Comme chaque été, nous avons la possibilité d’observer des lavandes dans les jardins publics, privés ou dans les champs. Une variété de lavandes différentes s’offre à nos yeux et aussi à nos nez tant l’huile essentielle contenu dans ces plantes est forte.
Nous aurons du mal à les différencier par leur odeur, car le nez humain n’est pas stimulé tout au long de notre vie, surtout par des plantes (plutôt par des odeurs alimentaires comme celle du chocolat chaud par exemple). Mais les différencier par leur fleurs n’est pas si aisé que cela.
Tout d’abord, il faut considérer les cultivars des plantes naturelles. En effet la lavande a été très très manipulée pour donner des espèces commerciales qui ont, pour nos scientifiques, tous les avantages. Ce que vous trouverez donc dans les jardins est de plus en plus éloigné de ce que vous trouverez dans les prairies et montagnes.
Comment différencier les lavandes sauvages ?
J’utilise la méthode de l’observation sur place, de l’observation sur échantillon frais prélevé, sur l’étude des livres de références (de spécialistés et pas forcément scientifiques universitaires) et en dernier ressort j’utilise les résultats de mes recherches sur le net. Cette année j’ajoute l’outil IA comme soutien et support d’une part et l’échange avec des personnes de terrain (souvent des personnes d’un certain âge qui remontent des informations de plusieurs générations et des soignants, comme mon amie Florence infirmière en retraite).
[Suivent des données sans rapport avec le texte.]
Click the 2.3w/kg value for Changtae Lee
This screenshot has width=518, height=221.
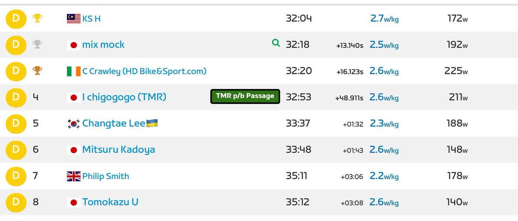click(x=384, y=124)
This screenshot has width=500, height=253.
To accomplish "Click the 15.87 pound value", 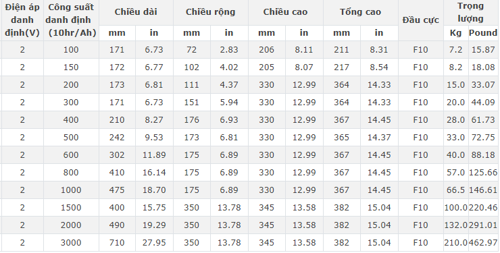I will coord(483,50).
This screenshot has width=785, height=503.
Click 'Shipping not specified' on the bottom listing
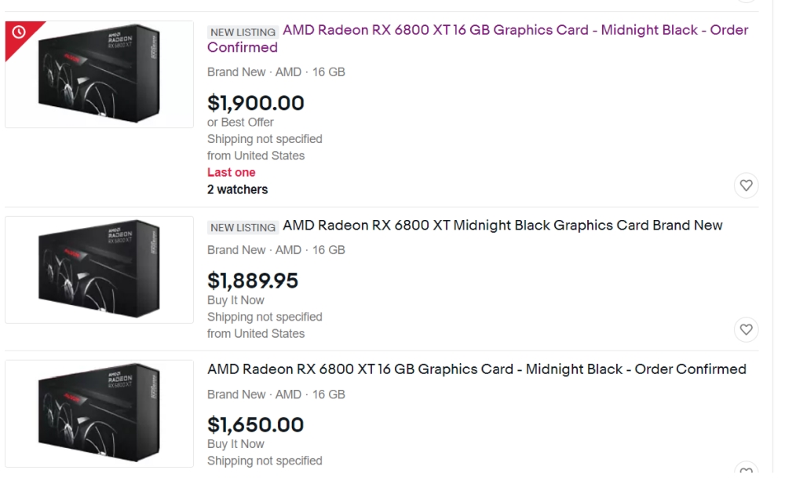coord(265,461)
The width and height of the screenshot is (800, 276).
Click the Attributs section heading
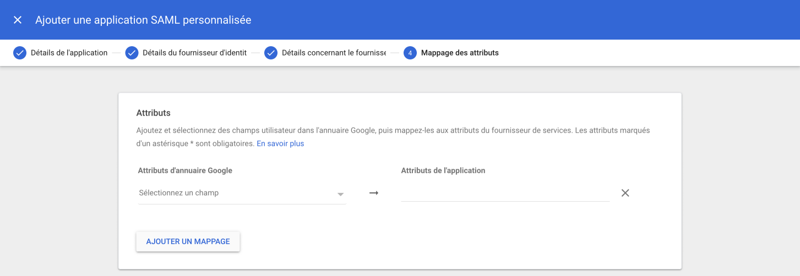click(153, 113)
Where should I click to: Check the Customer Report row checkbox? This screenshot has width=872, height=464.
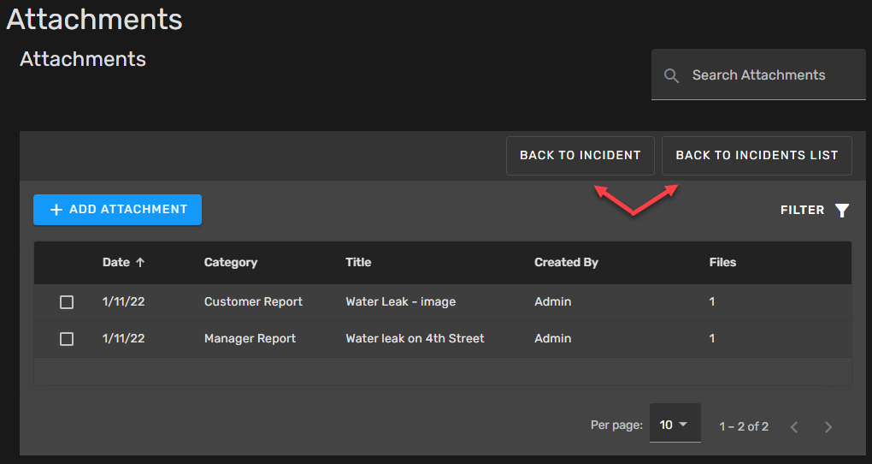[x=67, y=302]
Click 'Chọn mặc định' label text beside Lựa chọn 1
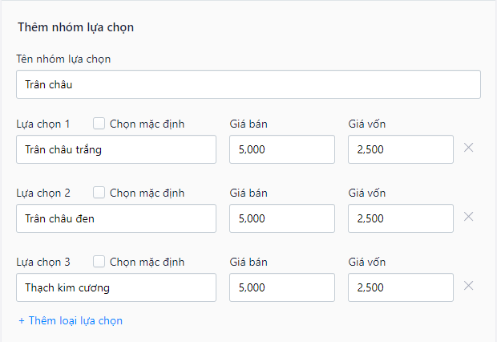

Avec « le livre des bonnes herbes » de Pierre Lieutaghi, un des très grands botanistes français, j’ai proposé le descriptif qu’il fait de 3 espèces de lavande et j’ai demandé à l’outil IA de dessiner ces espèces. Comme toujours, celui-ci ne peut s’empêcher de faire une interprétation et une reformulation du texte. Parfois c’est bienvenu, parfois ça ne l’est pas.
Les dessins, c’est bien mais souvent trop simplifiés. Car en effet comment faire apparaître les 3 dimensions d’une tige, d’une fleur ? Seul l’observation de terrain, le peut. Ou alors il faudrait des dessins sophistiqués en fausses trois dimensions.
Les photos ne sont pas suffisantes non plus, pour l’aspect 3D comme pour le reste. J’ai testé les photos comparatives (de cultivars hélas car je n’ai rien d’autre dans ma région) qui aident mais amènent à des questions également, comme ci-dessous, où on ne peut différencier les espèces que par l’inflorescence.
En poussant un peu l’outil IA, on obtient toujours quelque chose mais ce n’est pas forcément exploitable, comme ici, sur les feuilles. La comparaison à l’air claire, cependant, croyez-moi, quand on a l’oeil dans la loupe botanique, on hésite !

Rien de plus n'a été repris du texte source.